The city districts, led by the participation coordinators, embarked on the implementation of numerous meaningful participatory projects during the process. We can use the city districts of Prague-Zbraslav and Prague-Lipence as an example, where Leo Steiner is the coordinator of participatory planning. He is thus one of 10 coordinators from 12 city districts participating in the city-wide pilot program. We asked him a few questions about his experience and impressions of his role as a coordinator in Zbraslav and Lipence.
Why do you think it is important to have a coordinator of participatory planning in a city district? What value does it bring to the city?
Because let’s say it’s like this grease that oils those things that should work but don’t always do so. When you find a person who is a guarantor, both towards the public and towards the office, it’s certainly very desirable and it comes back many times over.
What makes a great coordinator? Can you name his/her top 3 qualities?
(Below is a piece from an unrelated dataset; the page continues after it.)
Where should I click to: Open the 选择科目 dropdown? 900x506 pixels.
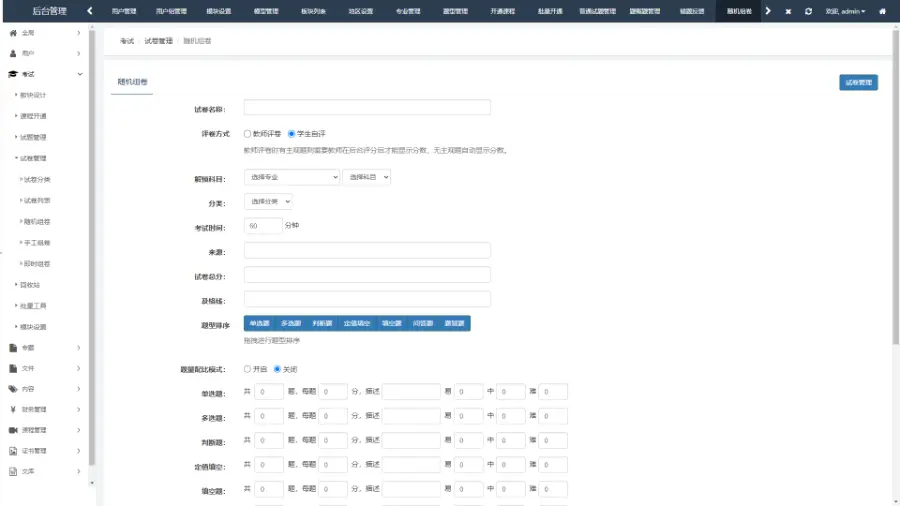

The character of the person, his motivation and his qualities are essential. The basic prerequisite is good communication, assertiveness, plus expertise in fundraising, project management. But these skills can be learned, can be retrained, but the personality is essential. It’s also useful to know the environment, when one is from that given area. It’s good when he’s from the inside.
What are the next steps for your particular role to take?
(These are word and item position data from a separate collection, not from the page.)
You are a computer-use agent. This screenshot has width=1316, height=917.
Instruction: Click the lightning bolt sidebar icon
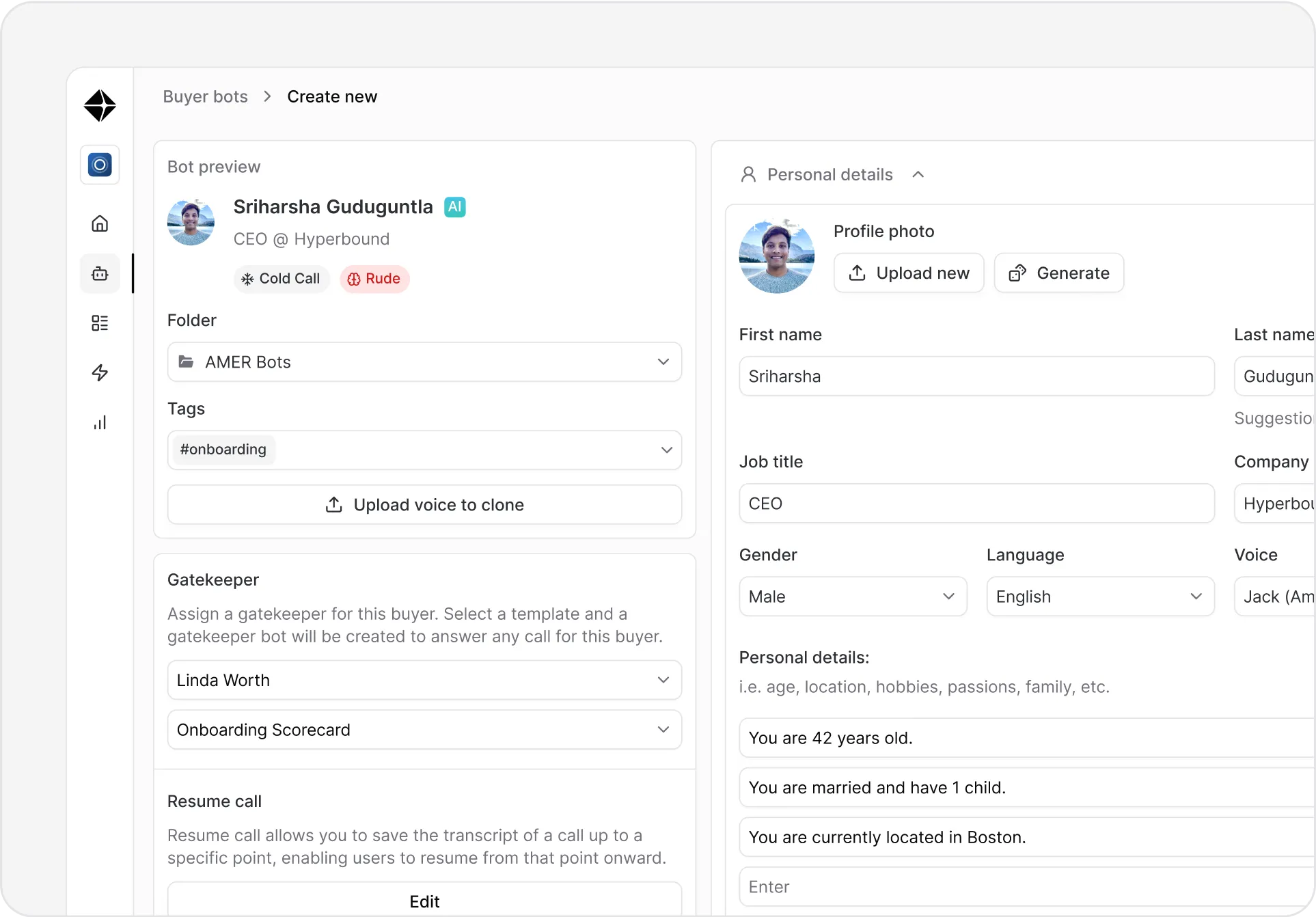[x=100, y=372]
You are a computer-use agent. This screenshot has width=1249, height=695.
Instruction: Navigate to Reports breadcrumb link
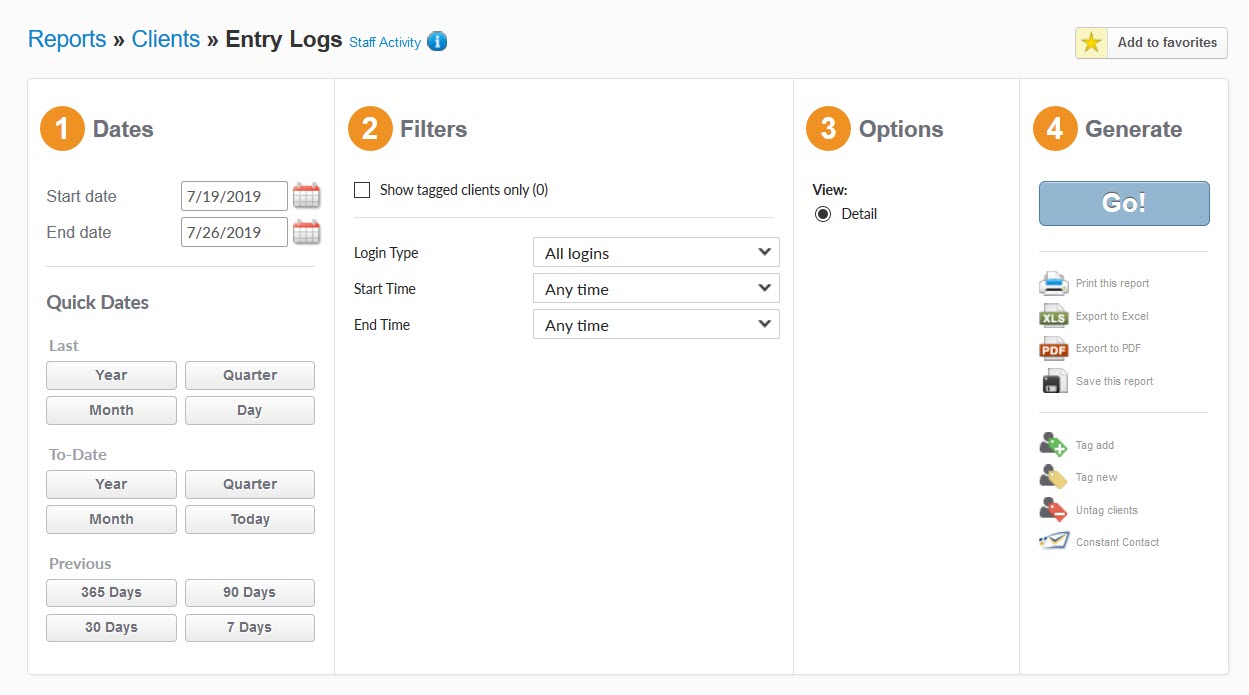point(67,39)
The plan is that both districts would like to continue with the program. There is only a small organizational change. It is being considered to have the coordinator only in Lipenice and not in Zbraslav.
What was the biggest challenge that you had to face during the programme?
Cross-sectionally, probably inexperience, little concentration priority was applied. There were too many projects, and a large number of them were poorly prepared and discussed, which meant that there was a lot of work to do.
How do you see your role of coordinator of participatory planning now vs when in the beginning? Is it the same?
It wasn’t exactly the same, but in relation to the profile of the role there’s probably no discrepancy.
What piece of advice would you give to a newbie at your position?
One piece of advice that is important is not to be afraid and on the other hand – less is more. Concentrate really on a few basic activities, projects and don’t get distracted.
What is your biggest accomplishment regarding the programme that you are proud of?
There are two examples of success. The first one is the implementation of participatory strategic planning with conceptual deliberation – it was successful and it still looks like it will be possible to work with it for a long time. It has succeeded including participation, thanks to the borough and me. And then one thing that was already in motion was the reconstruction of the square in Zbraslav. We had a guided tour and it was successful again. We had about 50-60 people show up, beautiful weather and a great studio team of Tečka architects. And finally, that the district wants to continue and has ambitions to discover the agenda further.